Ralf Knaier, Dr. Peter Stelmaszczyk
Rz. 682
In der Praxis wird der Formwechsel häufig durch eine Anwachsung des Gesellschaftsvermögens der KG auf die Komplementär-GmbH erreicht. Diese Methode ist vergleichsweise einfach durchzuführen, da die notwendigen Verträge und Gesellschafterbeschlüsse i.d.R. nicht notariell beurkundet werden müssen. Sämtliche Passiva und Vertragsverhältnisse können durch die Anwachsung auf die GmbH übertragen werden, ohne dass die Zustimmung der Gläubiger oder Vertragspartner erforderlich ist.

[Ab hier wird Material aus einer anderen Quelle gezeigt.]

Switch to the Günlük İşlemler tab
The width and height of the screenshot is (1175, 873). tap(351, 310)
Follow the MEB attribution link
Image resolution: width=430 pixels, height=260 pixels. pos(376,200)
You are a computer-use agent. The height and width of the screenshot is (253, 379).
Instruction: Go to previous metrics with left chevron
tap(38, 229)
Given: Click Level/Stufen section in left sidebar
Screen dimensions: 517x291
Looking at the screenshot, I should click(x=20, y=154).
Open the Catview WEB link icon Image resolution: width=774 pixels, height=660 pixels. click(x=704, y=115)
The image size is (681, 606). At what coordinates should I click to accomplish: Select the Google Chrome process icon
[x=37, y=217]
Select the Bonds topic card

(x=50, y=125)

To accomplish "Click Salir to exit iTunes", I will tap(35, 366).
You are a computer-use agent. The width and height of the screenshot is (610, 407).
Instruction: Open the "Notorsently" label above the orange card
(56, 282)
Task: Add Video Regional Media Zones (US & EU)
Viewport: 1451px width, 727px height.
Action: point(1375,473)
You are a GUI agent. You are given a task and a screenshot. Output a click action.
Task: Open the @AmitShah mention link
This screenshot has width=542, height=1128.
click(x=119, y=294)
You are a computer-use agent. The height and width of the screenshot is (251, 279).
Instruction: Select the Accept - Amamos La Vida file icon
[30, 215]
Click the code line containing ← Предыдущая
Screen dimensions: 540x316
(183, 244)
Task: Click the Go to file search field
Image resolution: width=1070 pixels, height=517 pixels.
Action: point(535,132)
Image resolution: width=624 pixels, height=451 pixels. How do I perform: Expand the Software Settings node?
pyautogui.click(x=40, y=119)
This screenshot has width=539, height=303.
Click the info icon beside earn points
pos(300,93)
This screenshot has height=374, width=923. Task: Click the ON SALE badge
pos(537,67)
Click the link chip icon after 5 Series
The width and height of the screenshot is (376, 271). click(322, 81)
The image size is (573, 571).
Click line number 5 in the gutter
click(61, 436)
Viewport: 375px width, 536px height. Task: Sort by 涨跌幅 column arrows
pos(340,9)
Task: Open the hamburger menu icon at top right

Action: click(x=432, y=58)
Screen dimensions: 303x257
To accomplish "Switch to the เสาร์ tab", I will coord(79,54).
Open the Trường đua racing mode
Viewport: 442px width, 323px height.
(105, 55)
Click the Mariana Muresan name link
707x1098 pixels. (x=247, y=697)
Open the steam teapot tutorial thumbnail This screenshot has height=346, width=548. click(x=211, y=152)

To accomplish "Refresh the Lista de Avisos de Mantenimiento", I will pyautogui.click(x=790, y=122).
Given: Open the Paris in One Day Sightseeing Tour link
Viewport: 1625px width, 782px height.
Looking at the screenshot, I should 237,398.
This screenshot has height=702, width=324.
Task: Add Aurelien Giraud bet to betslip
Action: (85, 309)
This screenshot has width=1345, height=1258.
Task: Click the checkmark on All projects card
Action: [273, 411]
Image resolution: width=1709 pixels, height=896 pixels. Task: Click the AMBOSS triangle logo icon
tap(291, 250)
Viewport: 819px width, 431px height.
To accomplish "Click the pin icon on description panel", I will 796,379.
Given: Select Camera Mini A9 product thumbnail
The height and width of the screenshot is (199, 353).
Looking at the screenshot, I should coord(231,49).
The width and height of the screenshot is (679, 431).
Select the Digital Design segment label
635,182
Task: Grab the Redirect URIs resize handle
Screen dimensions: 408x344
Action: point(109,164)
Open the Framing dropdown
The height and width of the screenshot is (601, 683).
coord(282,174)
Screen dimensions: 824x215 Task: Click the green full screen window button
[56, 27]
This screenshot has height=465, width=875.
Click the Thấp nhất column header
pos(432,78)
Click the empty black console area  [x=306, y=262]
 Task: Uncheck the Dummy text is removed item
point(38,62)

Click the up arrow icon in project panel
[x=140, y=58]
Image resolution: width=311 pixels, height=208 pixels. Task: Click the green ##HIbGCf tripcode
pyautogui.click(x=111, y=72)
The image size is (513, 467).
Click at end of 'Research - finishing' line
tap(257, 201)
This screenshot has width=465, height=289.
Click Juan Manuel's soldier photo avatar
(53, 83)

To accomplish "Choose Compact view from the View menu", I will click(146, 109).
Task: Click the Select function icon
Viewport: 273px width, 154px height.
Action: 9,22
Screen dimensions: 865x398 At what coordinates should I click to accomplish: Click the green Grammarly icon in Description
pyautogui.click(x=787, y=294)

Ein Nachteil sämtlicher Anwachsungsmodelle ist, dass sie nur realisiert werden können, wenn sämtliche Gesellschafter einverstanden sind. Außerdem ist die Steuerneutralität des Vorgangs aufgrund Fehlens von höchstrichterlicher Finanzrechtsprechung zum UmwStG in der Fassung des SEStEG zwar nach ganz überwiegender Meinung nach wie vor gegeben, dies ist aber derzeit noch nicht vollständig gesichert. Insoweit bietet – vorbehaltlich der Absicherung durch verbindliche Auskunft – nur ein umwandlungsrechtlicher Formwechsel maximale Steuersicherheit.
Rz. 683
Bei der einfachen Anwachsung scheiden alle Kommanditisten aus der KG aus, sodass das Gesellschaftsvermögen bei der Komplementär-GmbH anwächst. Sofern die Kommanditisten im gleichen Verhältnis an der Komplementär-GmbH beteiligt sind wie an der KG, müssen keine Abfindungs- oder Ausgleichszahlungen geleistet werden, da sich die Vermögenssituation der ehemaligen Kommanditisten nach ihrem Austritt nicht verändert.
Obwohl der Austritt jedes Gesellschafters eine eigene Rechtshandlung ist, wird der Austritt sämtlicher Gesellschafter häufig durch einen einstimmigen Gesellschafterbeschluss zusammengefasst. Dabei wird insb. ein einheitlicher Stichtag für den Austritt der Gesellschafter festgelegt.
Rz. 684
In steuerlicher Hinsicht stellt der Austritt aller Gesellschafter ohne Zahlung einer Abfindung eine verdeckte Einlage in die Komplementär-GmbH dar. Dieser Vorgang wirkt auf Ebene der Gesellschafter gewinnrealisierend. Gleichzeitig erhöhen sich die Anschaffungskosten für die Anteile an der Komplementär-GmbH gem. § 6 Abs. 6 Satz 2 EStG.
Rz. 685
Im erweiterten Anwachsungsmodell erwirbt die Komplementär-GmbH alle Kommanditanteile im Rahmen einer Sachkapitalerhöhung gegen Ausgabe von Gesellschaftsanteilen an die ehemaligen Kommanditisten. Die erweiterte Anwachsung ist komplexer als die einfache Anwachsung, da die Vorschriften über die Durchführung einer Sachkapitalerhöhung beachtet werden müssen.
Rz. 686
Die steuerliche Behandlung der erweiterten Anwachsung richtet sich nach herrschender Meinung nach § 20 UmwStG, sodass der Formwechsel bei dieser Gestaltungsvariante nach herrschender Meinung ertragsteuerneutral durchgeführt werden kann.